_Activity:_ What is needed is an exact copy of all the entries below.

_Given data:_
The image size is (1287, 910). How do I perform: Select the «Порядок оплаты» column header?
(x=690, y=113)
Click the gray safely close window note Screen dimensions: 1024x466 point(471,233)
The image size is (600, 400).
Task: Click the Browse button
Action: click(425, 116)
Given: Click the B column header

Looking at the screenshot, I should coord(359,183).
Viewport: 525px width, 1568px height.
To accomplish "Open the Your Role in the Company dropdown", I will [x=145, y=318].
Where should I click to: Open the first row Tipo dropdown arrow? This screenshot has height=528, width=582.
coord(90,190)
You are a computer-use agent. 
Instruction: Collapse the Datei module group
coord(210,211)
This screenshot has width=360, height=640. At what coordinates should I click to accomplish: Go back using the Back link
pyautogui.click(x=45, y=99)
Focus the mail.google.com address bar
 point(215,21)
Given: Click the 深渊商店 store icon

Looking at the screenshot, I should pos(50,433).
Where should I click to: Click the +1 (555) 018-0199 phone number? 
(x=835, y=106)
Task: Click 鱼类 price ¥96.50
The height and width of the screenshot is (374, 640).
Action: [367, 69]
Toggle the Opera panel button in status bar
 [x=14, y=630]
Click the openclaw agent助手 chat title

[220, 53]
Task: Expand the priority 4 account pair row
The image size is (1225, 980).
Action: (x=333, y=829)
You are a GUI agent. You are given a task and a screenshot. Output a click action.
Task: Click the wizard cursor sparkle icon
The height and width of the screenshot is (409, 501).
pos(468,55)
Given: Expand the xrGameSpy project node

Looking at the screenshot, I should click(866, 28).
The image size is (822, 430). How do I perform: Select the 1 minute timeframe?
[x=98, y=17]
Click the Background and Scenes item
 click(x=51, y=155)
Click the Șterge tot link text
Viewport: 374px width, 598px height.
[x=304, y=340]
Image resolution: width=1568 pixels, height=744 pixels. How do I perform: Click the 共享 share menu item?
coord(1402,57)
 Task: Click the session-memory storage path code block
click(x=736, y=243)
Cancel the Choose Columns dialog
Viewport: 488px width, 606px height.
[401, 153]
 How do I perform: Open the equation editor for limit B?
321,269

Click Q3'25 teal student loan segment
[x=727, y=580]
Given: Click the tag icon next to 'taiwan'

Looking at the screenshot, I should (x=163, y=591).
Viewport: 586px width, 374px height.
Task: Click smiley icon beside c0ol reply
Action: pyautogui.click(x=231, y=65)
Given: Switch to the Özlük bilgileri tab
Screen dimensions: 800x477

_Task response:_
The image size is (1287, 910). How do I perform: Select the «Порядок оплаты» column header?
(x=690, y=113)
Click the gray safely close window note Screen dimensions: 1024x466 point(471,233)
The image size is (600, 400).
Task: Click the Browse button
Action: click(425, 116)
Given: Click the B column header

Looking at the screenshot, I should coord(359,183).
Viewport: 525px width, 1568px height.
To accomplish "Open the Your Role in the Company dropdown", I will [x=145, y=318].
Where should I click to: Open the first row Tipo dropdown arrow? This screenshot has height=528, width=582.
coord(90,190)
You are a computer-use agent. 
Instruction: Collapse the Datei module group
coord(210,211)
This screenshot has width=360, height=640. At what coordinates should I click to accomplish: Go back using the Back link
pyautogui.click(x=45, y=99)
Focus the mail.google.com address bar
 point(215,21)
Given: Click the 深渊商店 store icon

Looking at the screenshot, I should pos(50,433).
Where should I click to: Click the +1 (555) 018-0199 phone number? 
(x=835, y=106)
Task: Click 鱼类 price ¥96.50
The height and width of the screenshot is (374, 640).
Action: [367, 69]
Toggle the Opera panel button in status bar
 [x=14, y=630]
Click the openclaw agent助手 chat title

[220, 53]
Task: Expand the priority 4 account pair row
The image size is (1225, 980).
Action: (x=333, y=829)
You are a GUI agent. You are given a task and a screenshot. Output a click action.
Task: Click the wizard cursor sparkle icon
The height and width of the screenshot is (409, 501).
pos(468,55)
Given: Expand the xrGameSpy project node

Looking at the screenshot, I should click(866, 28).
The image size is (822, 430). How do I perform: Select the 1 minute timeframe?
[x=98, y=17]
Click the Background and Scenes item
 click(x=51, y=155)
Click the Șterge tot link text
Viewport: 374px width, 598px height.
[x=304, y=340]
Image resolution: width=1568 pixels, height=744 pixels. How do I perform: Click the 共享 share menu item?
coord(1402,57)
 Task: Click the session-memory storage path code block
click(x=736, y=243)
Cancel the Choose Columns dialog
Viewport: 488px width, 606px height.
[401, 153]
 How do I perform: Open the equation editor for limit B?
321,269

Click Q3'25 teal student loan segment
[x=727, y=580]
Given: Click the tag icon next to 'taiwan'

Looking at the screenshot, I should (x=163, y=591).
Viewport: 586px width, 374px height.
Task: Click smiley icon beside c0ol reply
Action: pyautogui.click(x=231, y=65)
Given: Switch to the Özlük bilgileri tab
Screen dimensions: 800x477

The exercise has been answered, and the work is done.